Dove e come allargo i confini del terreno su cui regna la giustizia, la pace
vera, il bene? Queste domande ce le pone
questa santa settimana di passione, morte e resurrezione di Gesù. Gli eventi di
cui facciamo la memoria viva in queste giornate sono come un sentiero che ci
guida a trovare le risposte giuste e vere a queste domande.

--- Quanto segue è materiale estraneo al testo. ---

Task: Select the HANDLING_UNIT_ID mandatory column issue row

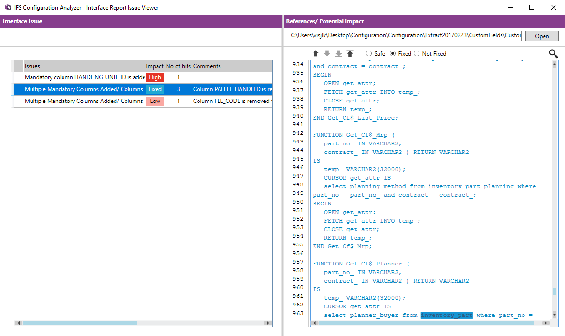Action: click(84, 77)
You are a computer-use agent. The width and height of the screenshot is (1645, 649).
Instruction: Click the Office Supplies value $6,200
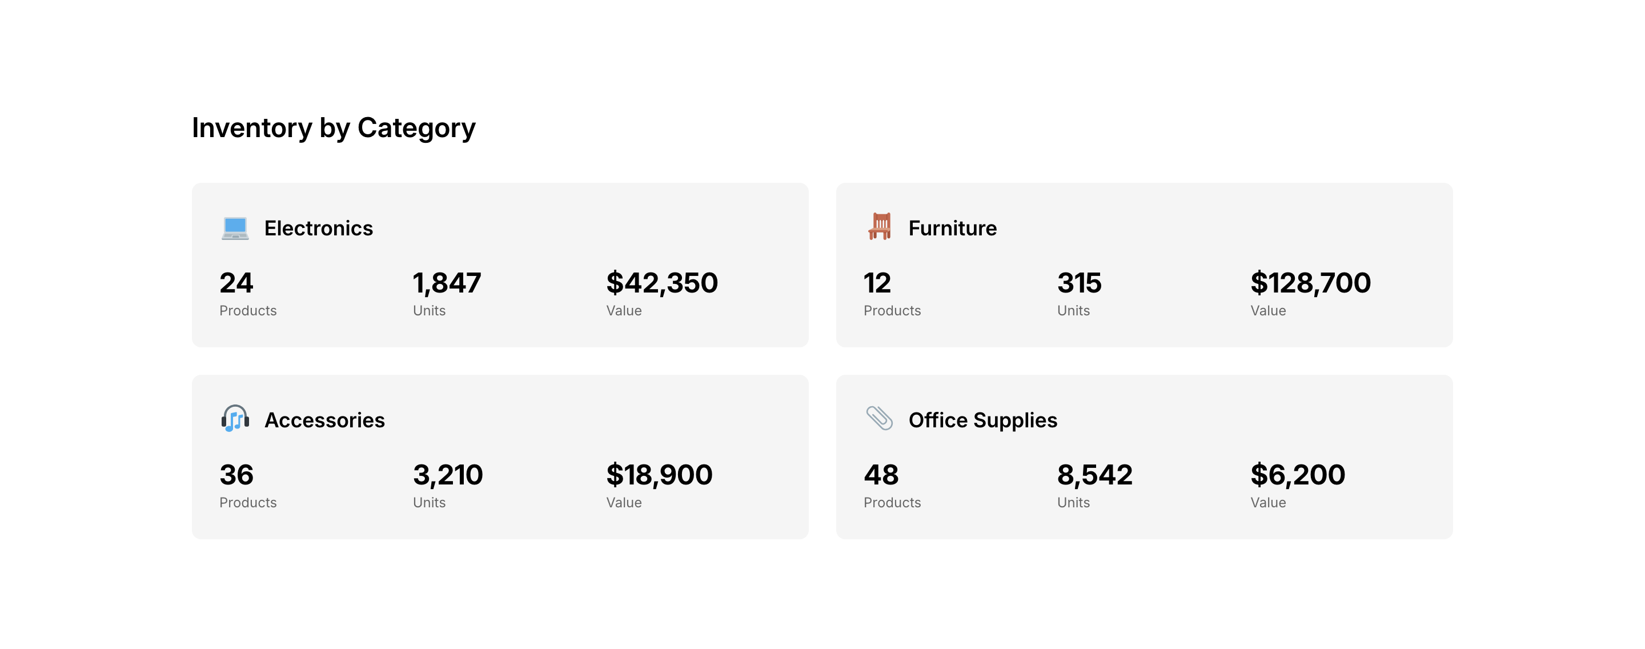coord(1297,475)
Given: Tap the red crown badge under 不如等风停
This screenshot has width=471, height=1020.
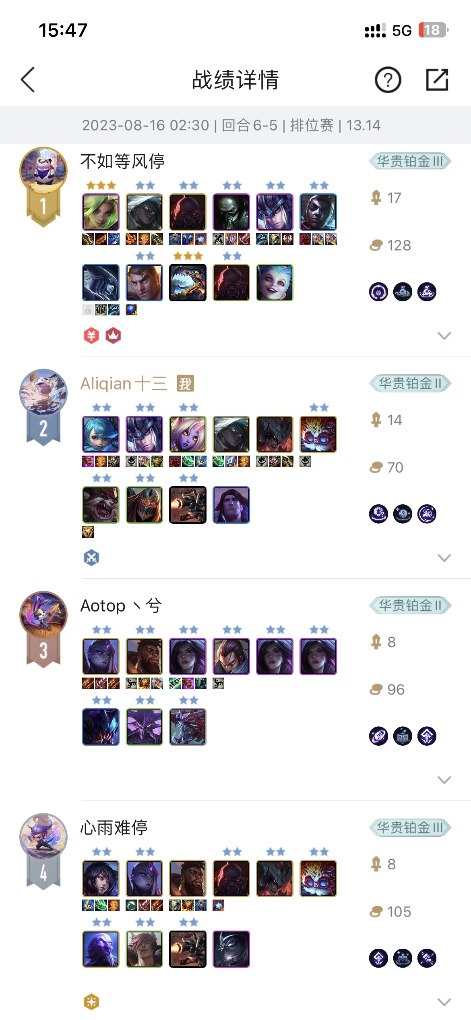Looking at the screenshot, I should click(x=113, y=336).
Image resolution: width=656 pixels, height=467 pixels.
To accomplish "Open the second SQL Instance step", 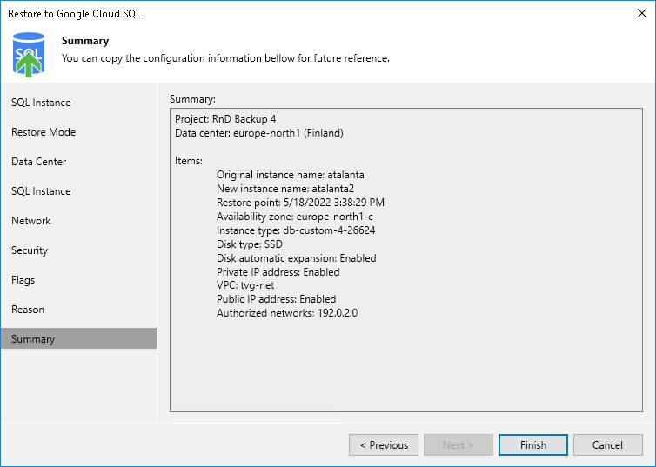I will click(x=41, y=191).
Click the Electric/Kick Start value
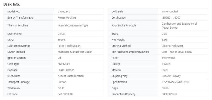212x100 pixels. tap(172, 46)
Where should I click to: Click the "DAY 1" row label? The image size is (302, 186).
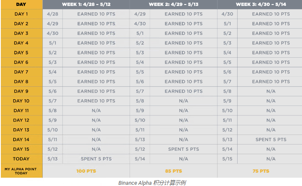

Questo settimana è allora una scuola che ci insegna a vivere come
discepoli di Gesù e non di noi stessi, per questo innanzitutto ci chiede di
fermarci, di lasciare il ritmo affannato e frettoloso con cui normalmente
viviamo, per fare nostro il passo del Signore, un passo lento e appesantito dal
peso della croce.
La
lettura della scrittura ci accompagna nelle tappe di questa settimana santa e
ci aiuta a prendere il passo di Gesù, a seguirlo, a non dimenticarlo. E
infatti, a ben vedere, in questi giorni noi non facciamo altro che ripetere i
gesti di Gesù. Come fecero davanti a lui, anche noi oggi abbiamo agitato le
palme per accoglierlo, e poi giovedì santo, attorno alla tavola della cena,
ripeteremo il gesto dello spezzare il pane e del mangiare il suo corpo e
sangue, poi ci laveremo i piedi come fece Gesù ai discepoli e infine ci
ritroveremo sotto la croce a contemplare la realtà sconvolgente della sua morte
e alla tomba vuota a ricevere l’annuncio dell’angelo di Dio della sua
resurrezione.
Sì,
come bambini vogliamo ripetere i gesti, diventare contemporanei dei fatti che
avvennero a Gerusalemme e riviverli con Gesù.
Ma
a che serve?, ci potremmo chiedere. Sono cose che appartengono al passato. A
che serve rivivere fatti così lontani?
In
realtà il discepolo si riconosce proprio da questo, dal fatto che non va dritto
per la sua strada, ma segue un altro e non lo dimentica, anche se è passato
tanto tempo. Isaia dice: “Il Signore Dio
mi ha dato una lingua da discepolo, perché io sappia indirizzare una parola
allo sfiduciato. Ogni mattina fa attento il mio orecchio perché io ascolti come
i discepoli.” E’ il fatto di essere discepoli a renderci capaci di porci le
domande vere e che hanno il potere di indirizzare la nostra vita in un cammino
che ha un senso, che ci permette di ascoltare e non essere sordi. Per questo
vale la pena esserci, ritornare a Gerusalemme, ogni anno, in compagnia della
scrittura, a rivivere i fatti della santa settimana di passione morte e
resurrezione del Signore Gesù. E’ quello che abbiamo cominciato a fare oggi, e
il ramo di ulivo che teniamo fra le mani lo testimonia, e attesta che noi
c’eravamo, abbiamo visto e ascoltato Gesù.
Pensiamo
in questi giorni al grande privilegio che abbiamo. A differenza di tanti, anche
in questa nostra città, noi non siamo lasciati a noi stessi. Abbiamo un maestro
buono da cui imparare, un Signore-amico da imitare. Quanta gente impazzisce
correndo dietro a se stessa, alle mode, alle smanie passeggere? Quanta gente si
riempie dell’orgoglio delle proprie capacità e rimane vuota dell’unica cosa che
vale, il voler bene? Ma noi invece siamo discepoli di colui che “pur essendo nella condizione di Dio, non
ritenne un privilegio l’essere come Dio, ma svuotò se stesso assumendo una
condizione di servo, diventando simile agli uomini.” In questi giorni
fissiamo il nostro sguardo su di lui e non su noi stessi, viviamo contemporanei
e partecipi di quegli avvenimenti e non solo dei nostri fatti privati.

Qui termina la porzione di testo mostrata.